▸ **INPUT**
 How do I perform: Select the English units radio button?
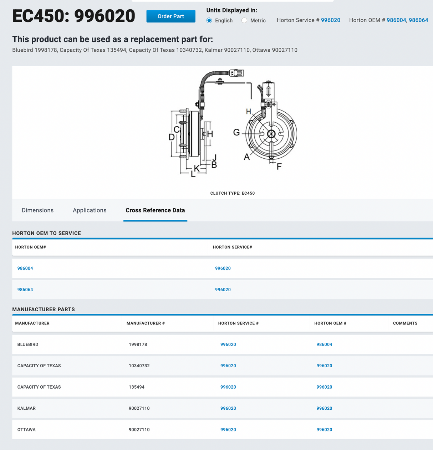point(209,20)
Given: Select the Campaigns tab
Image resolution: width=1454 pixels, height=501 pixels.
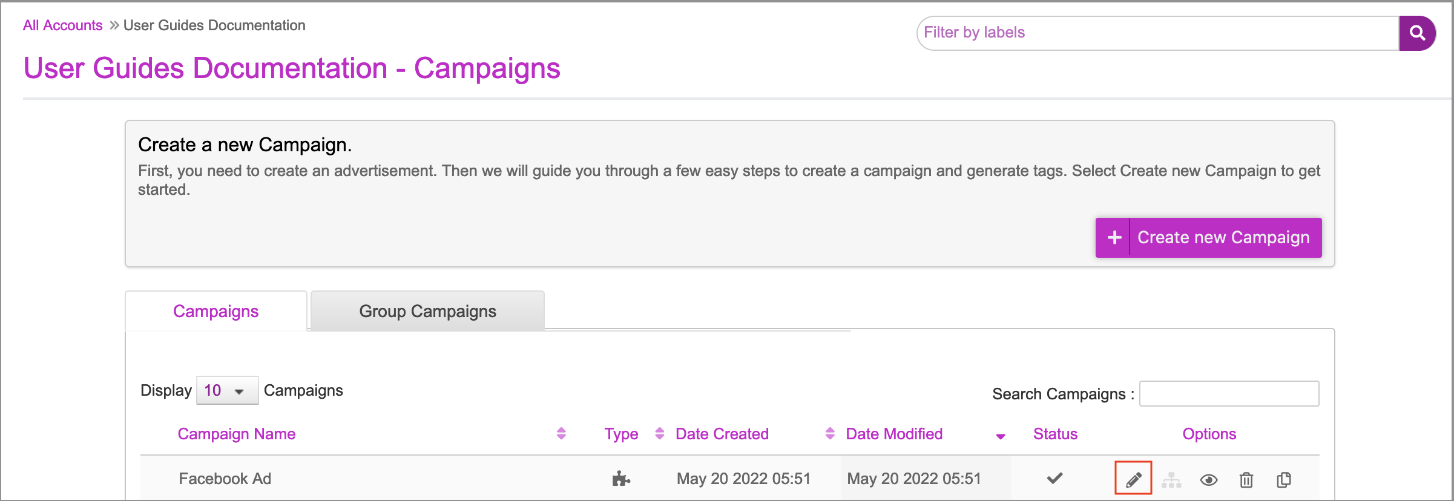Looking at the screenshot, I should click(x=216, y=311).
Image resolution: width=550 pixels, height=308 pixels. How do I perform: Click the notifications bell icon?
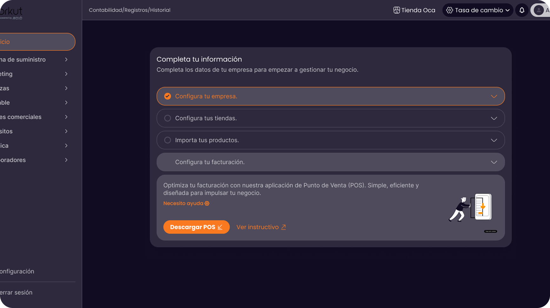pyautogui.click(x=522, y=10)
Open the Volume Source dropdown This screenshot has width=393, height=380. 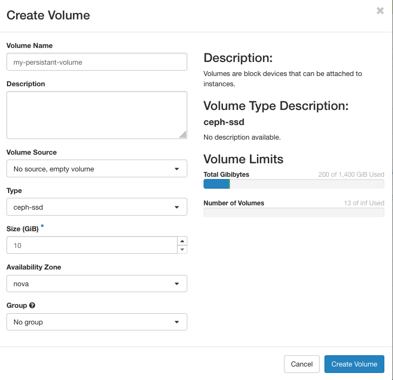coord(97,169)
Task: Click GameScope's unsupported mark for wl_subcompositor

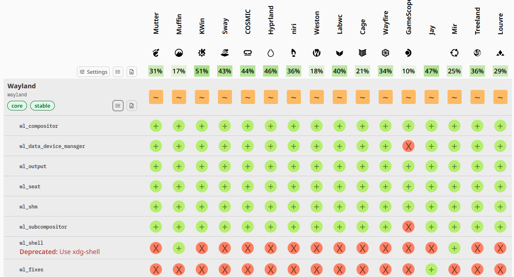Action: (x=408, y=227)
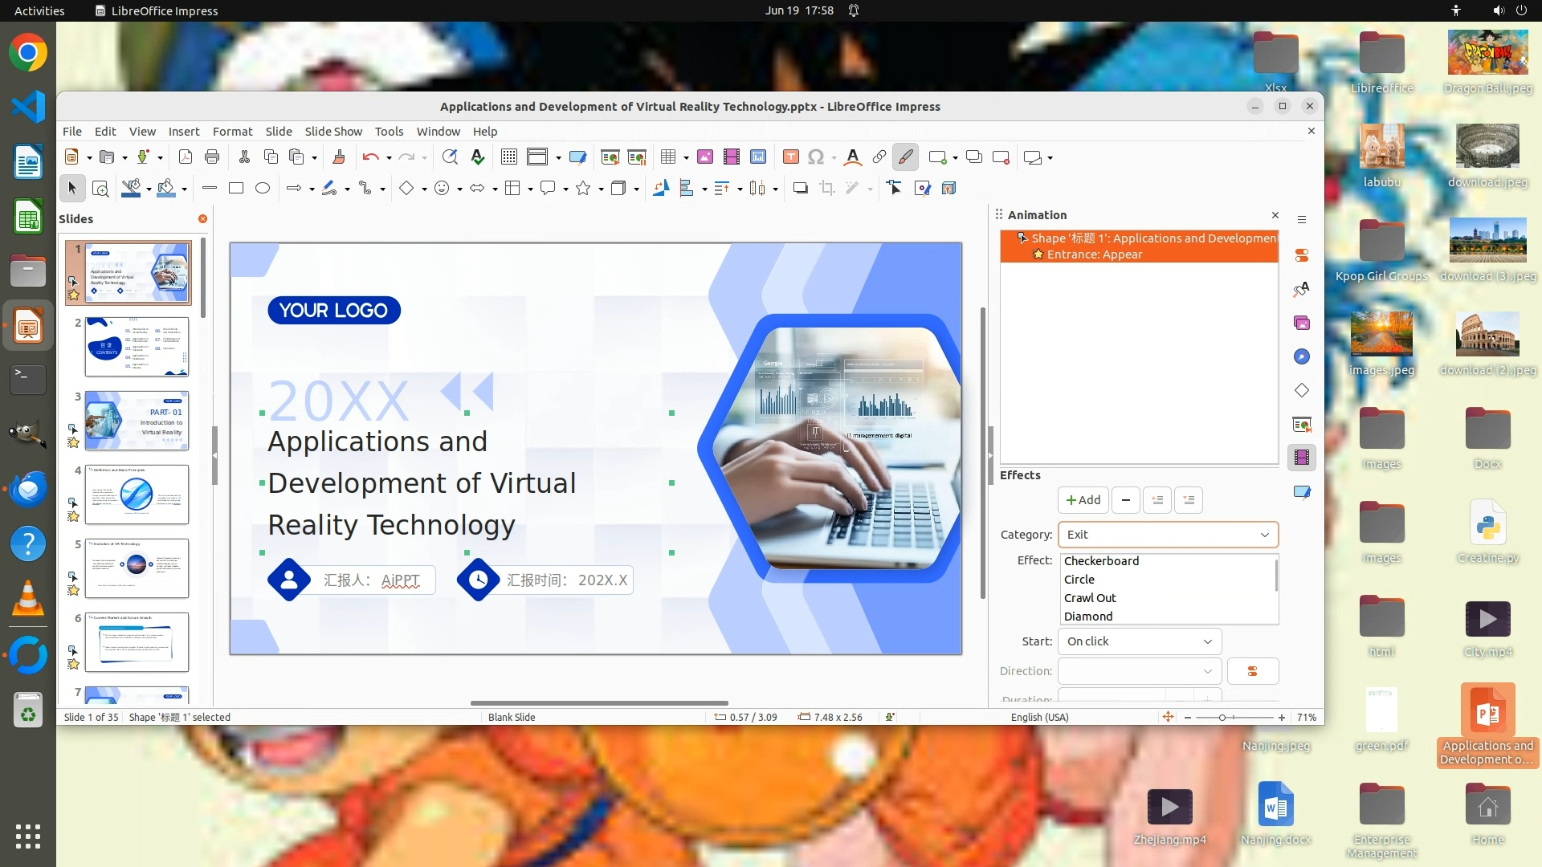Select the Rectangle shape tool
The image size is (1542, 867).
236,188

...

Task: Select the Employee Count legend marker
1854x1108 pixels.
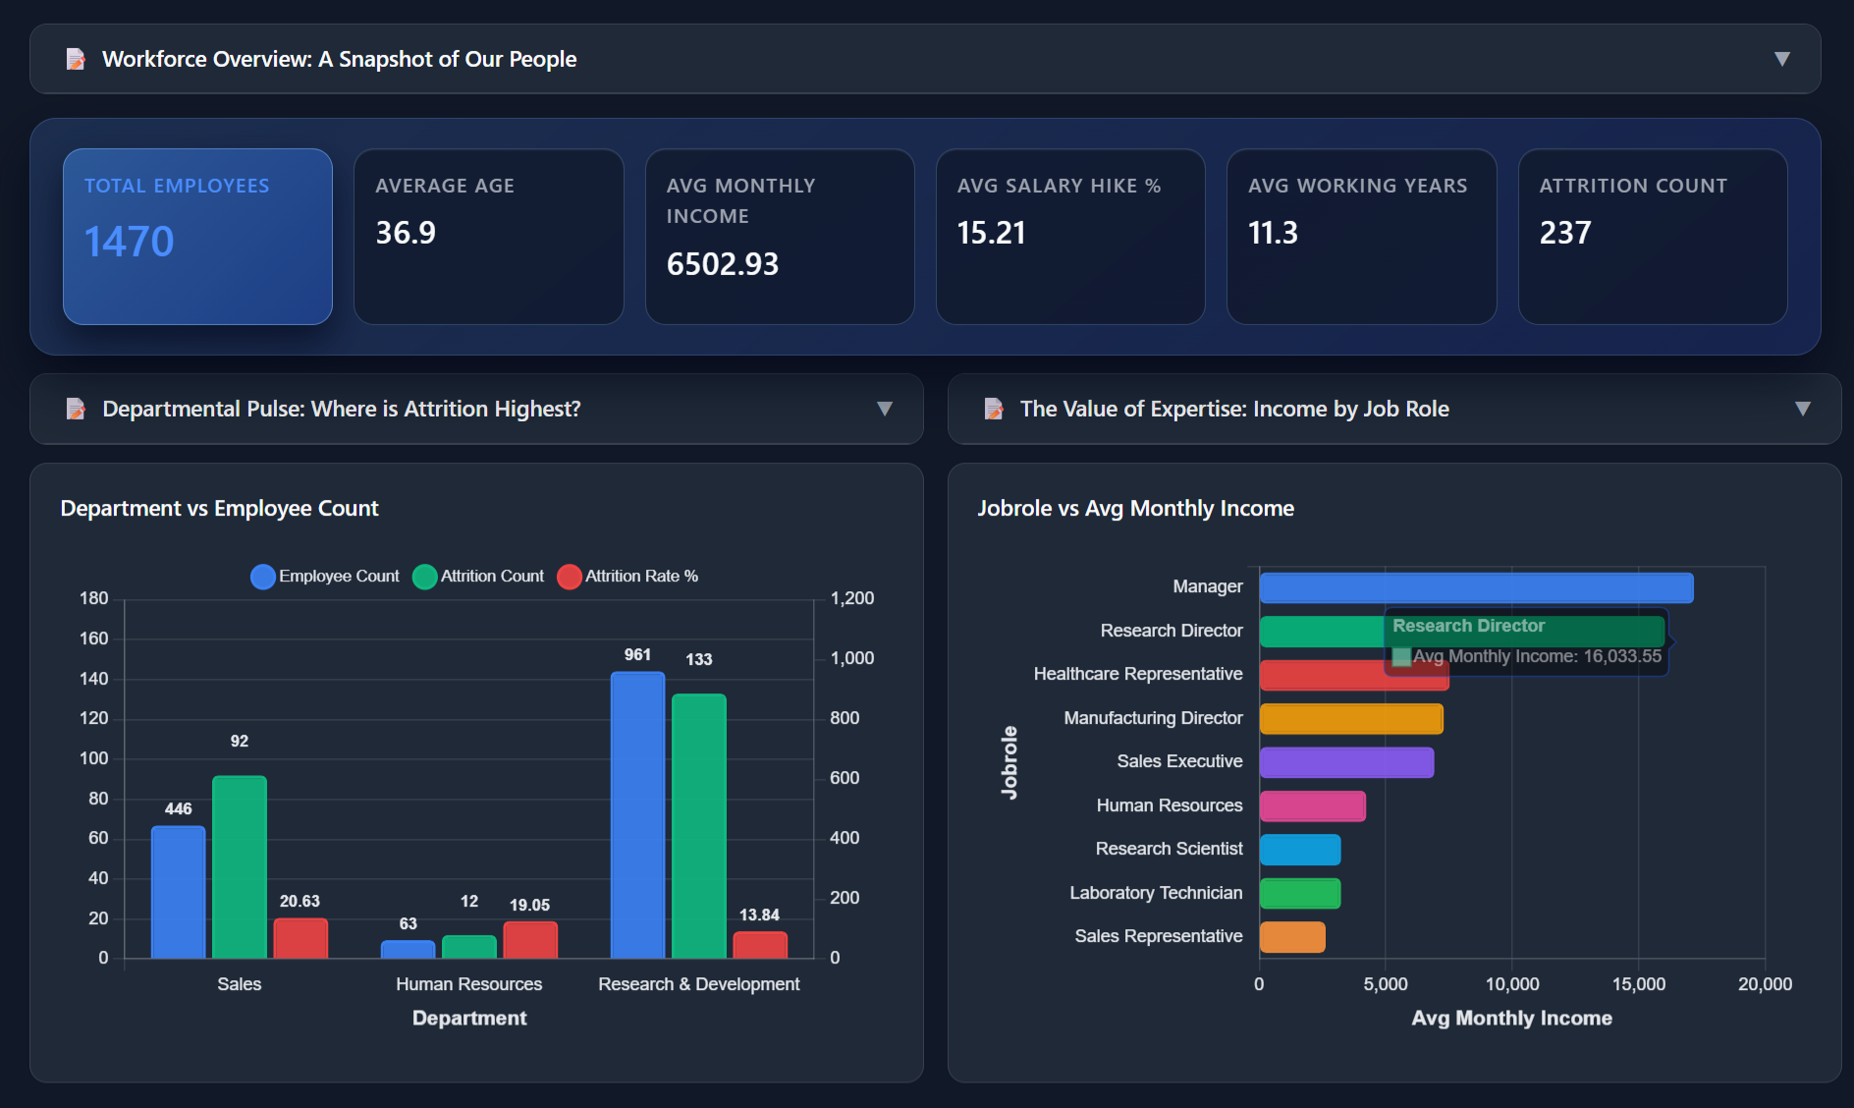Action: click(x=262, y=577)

▸ **REQUIREMENT**
Find every line in the listing above that contains the word "perform", and copy each of those lines in full.

▸ **TASK SOLUTION**
 How do I perform: Select the English units radio button?
Image resolution: width=550 pixels, height=308 pixels. How do I perform: Click the notifications bell icon?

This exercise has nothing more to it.